Much like those two artists surely live together in a Spotify playlist somewhere, though, there’s plenty to suggest these cars might feasibly be rivals. Both are specced to £140,000, both have around 600bhp and dispatch 0-62mph in three seconds or so and both – somewhat crucially in a circuit-based comparison – tip the scales north of two tonnes. Yowch.
Or not. See, they’ve each been bestowed with an eye-watering amount of technology to counteract their heft. Four wheel drive, four wheel steer, torque vectoring, ceramic brakes (standard in the Porsche, a £9,700 option fitted to the Audi)… Some of it adds its own weight in turn, of course, but the rally against the increasingly fattening feedback loop caused by an inherently overweight car isn’t to be found here. I was having too much fun to worry about it.
‘RS6’ has been a synonym for ‘fast estate’ for more than a decade now but – whisper it – an AMG E63 has traditionally done things better. If you like spending time enjoying a corner rather than ruthlessly dispatching it like an inconvenience, that is. But with RS6 gen4, it’s obvious the team at Audi Sport have been benchmarking products from rival German performance arms, though the Avant does without its rivals’ gimmicky drift modes, never shutting down its front axle in the name of fun. Nope, it’s gained something altogether more useful – handling nous.
Its predecessors are mighty in a straight line but a bit dumb in corners. This one turns in like it’s shed 500 kilos and 50cm of wheelbase at the mere sight of an apex, the front of the car so responsive as I tuck it into turn one on my out lap, I almost had to dial back the lock I’d applied. Four-wheel steering really is the magic serum in a chunky monkey like this, as effective at managing your bolshy overenthusiasm as interspersing pints of lager with glasses of water. Nerdy as hell, but it works every time.

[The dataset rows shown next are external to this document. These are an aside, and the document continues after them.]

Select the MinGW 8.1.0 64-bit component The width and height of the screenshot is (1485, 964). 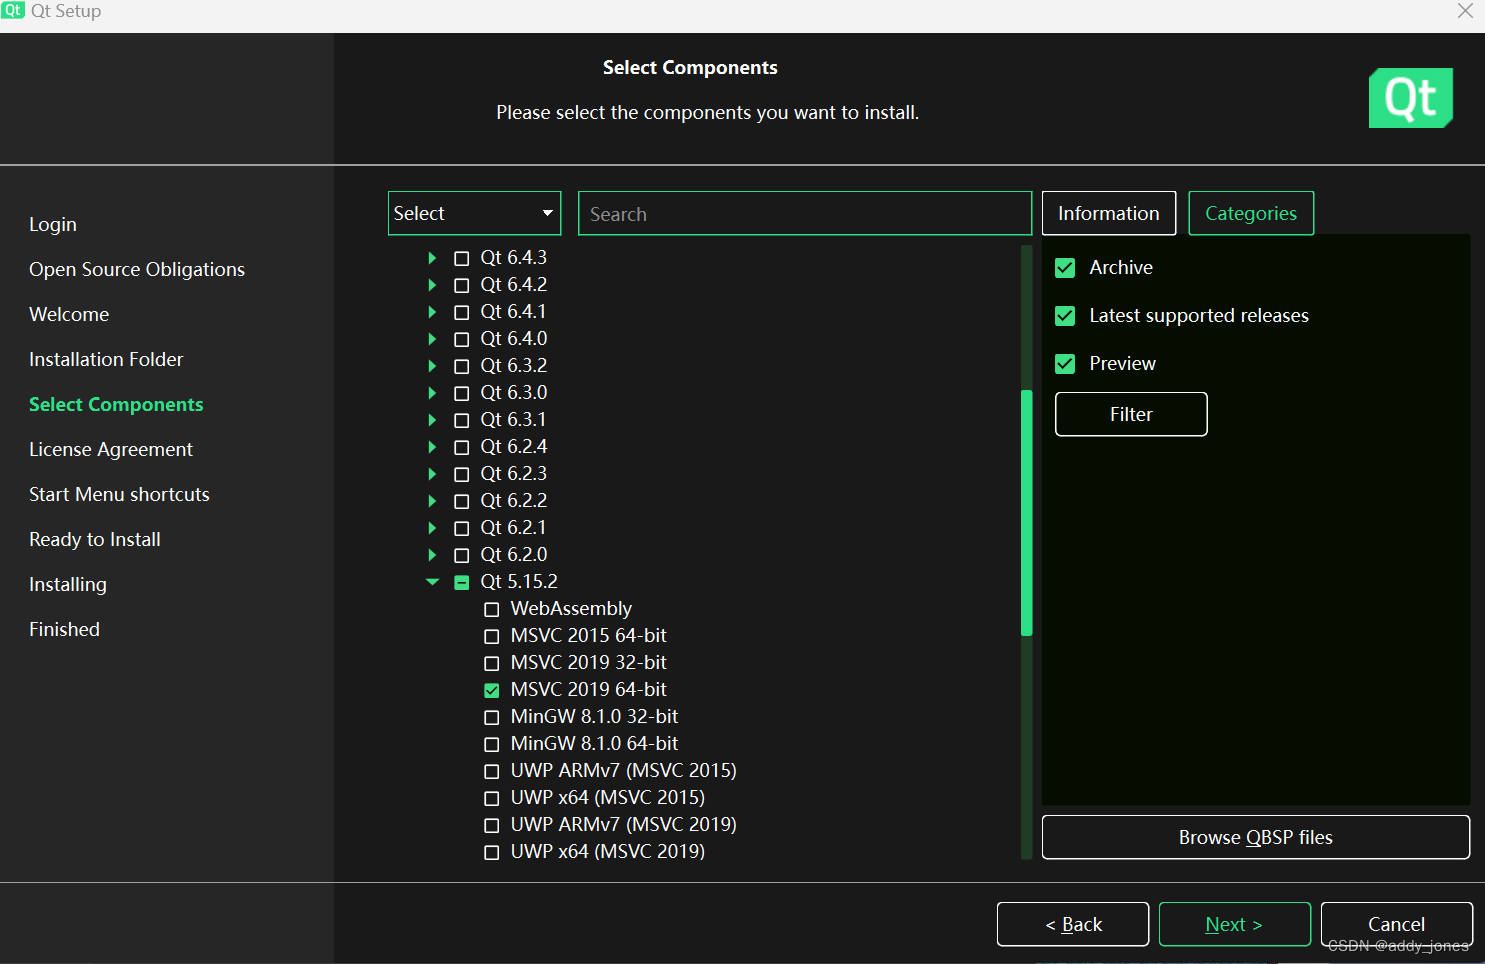pyautogui.click(x=491, y=744)
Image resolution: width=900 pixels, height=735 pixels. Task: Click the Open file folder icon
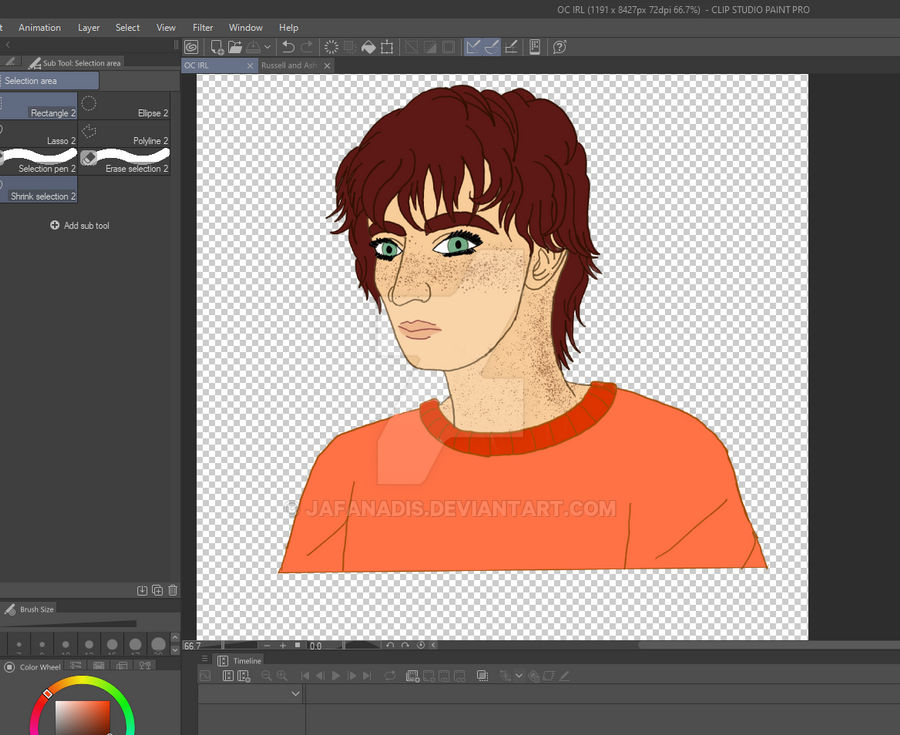(234, 47)
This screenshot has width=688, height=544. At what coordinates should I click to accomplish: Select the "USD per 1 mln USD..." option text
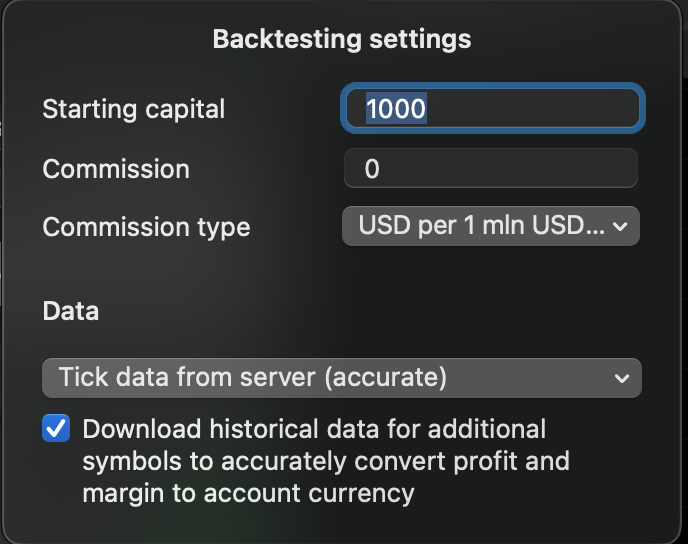point(482,226)
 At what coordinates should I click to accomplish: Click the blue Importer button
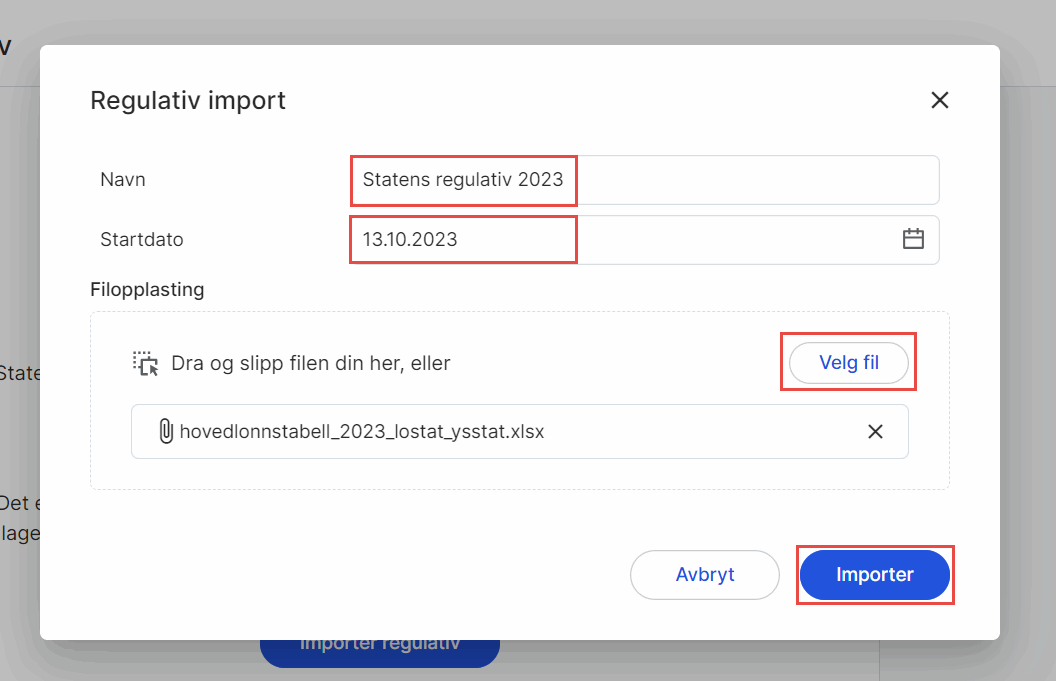point(874,575)
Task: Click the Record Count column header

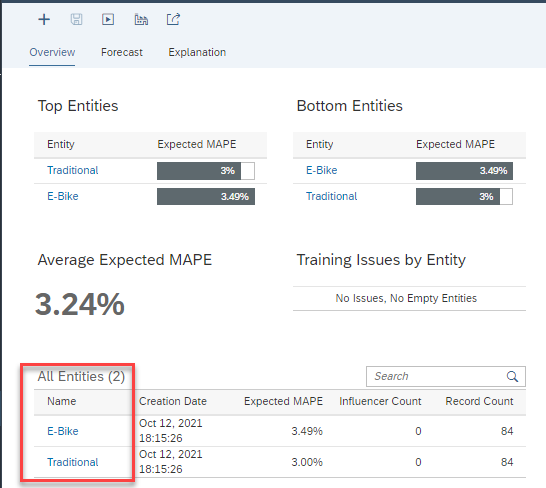Action: [479, 401]
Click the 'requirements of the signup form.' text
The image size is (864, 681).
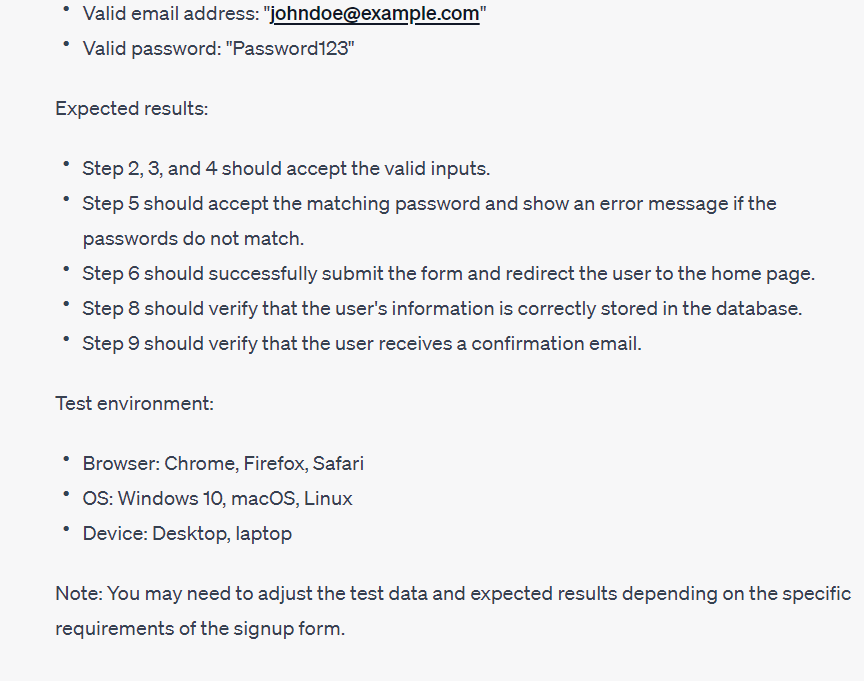tap(200, 629)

This latest Avant is a revelation into corners. But what about out of them? Up to 85 per cent of its power can be sent to the back axle, while all British RS6s have Audi’s Sport Differential fitted as standard. It never cuts loose like an E63, all ‘tie on its head at the end of the wedding’, but it at least undoes its top button and loosens the knot. The rear gets involved oh-so-neatly, helping get 2,000 kilos through a tight bend without drama and perhaps allowing you a small slide to tidy up if you’ve slackened its ESP.
The most talked about noise in the paddock doesn’t emanate from the V10 Lambo or brutal Long Tail McLaren
One area of tech I’ve not touched on is the RS6’s mild-hybrid setup. Away from ‘roads’, where its smoothly operating stop/start system has no role to play, you simply don’t know it’s there. Especially when we’ve pitted it against a car that’s skipped hybrid stepping stones and gone fully electric straight out the box.

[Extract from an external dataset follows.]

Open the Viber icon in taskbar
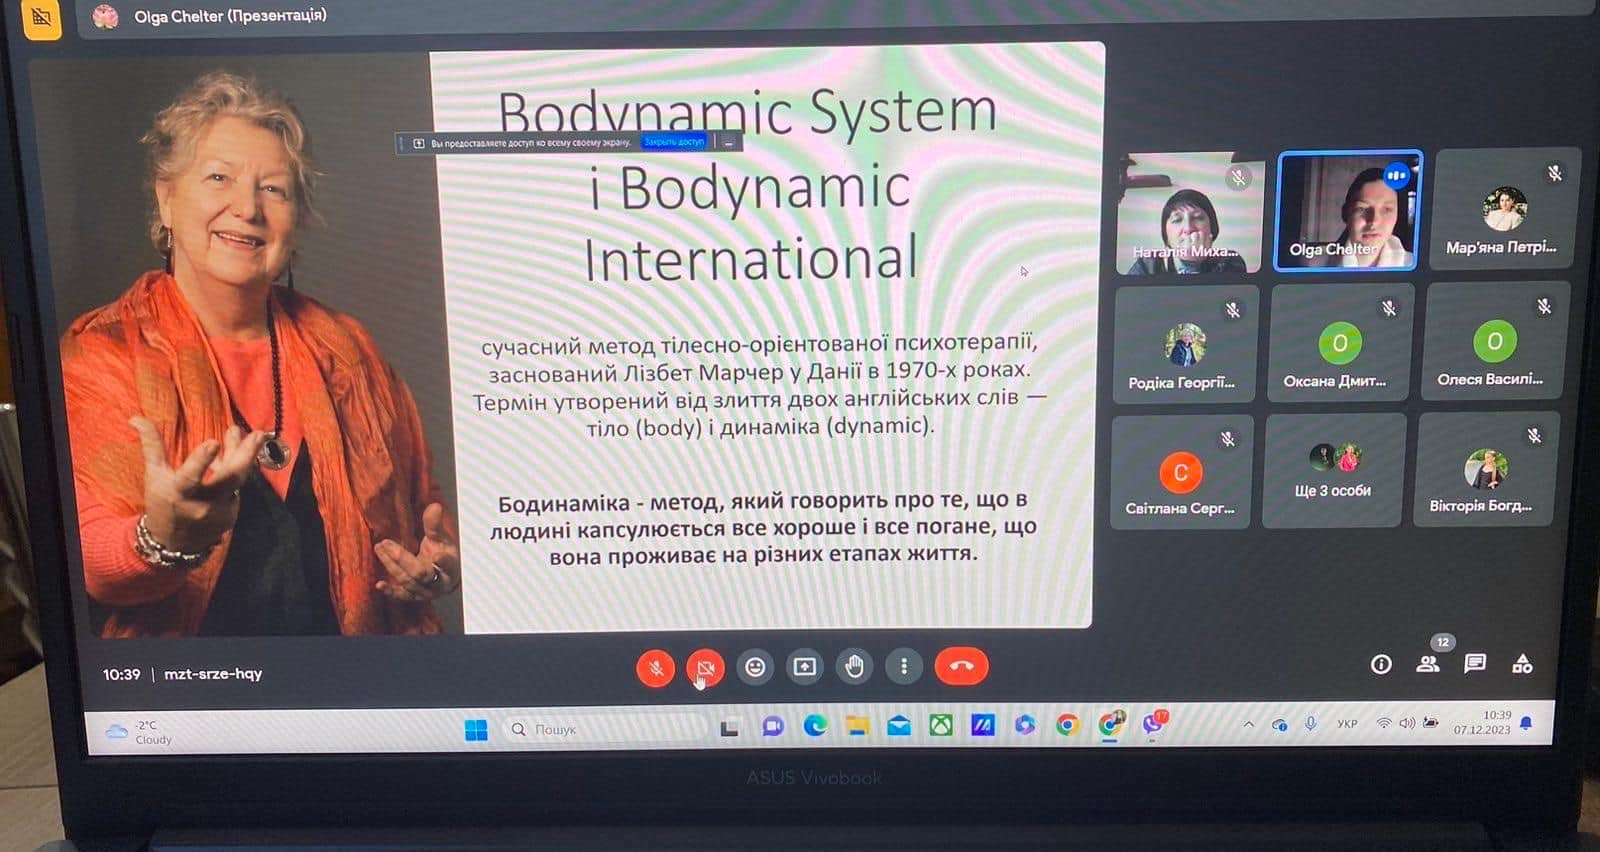This screenshot has width=1600, height=852. tap(1153, 724)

I’m going to cut to the chase: the Taycan is a revelation. Getting flustered about its Turbo S badging is a waste of time (its 20 years since an AMG’s badge correlated with its engine capacity), as is worrying too much about the fact it’s 2,295kg before the driver and their lockdown belly’s aboard. Concerns about either are crushed as quickly as its 775lb ft (!) is mercilessly flung at Anglesey’s tarmac, its acceleration pulling off the absurd trick of being shocking and drama-free, all at once.
There’s a handful of driving modes, and an initial warm-up lap in Sport before levelling up to Sport Plus reveals one of the Taycan’s more intriguing traits. The most talked about noise in the Speed Week 2020 paddock doesn’t emanate from the V10 Lamborghini or the brutal Long Tail McLaren; it’s the synthetic warble programmed into the Taycan’s speakers that’s got everyone animatedly chatting.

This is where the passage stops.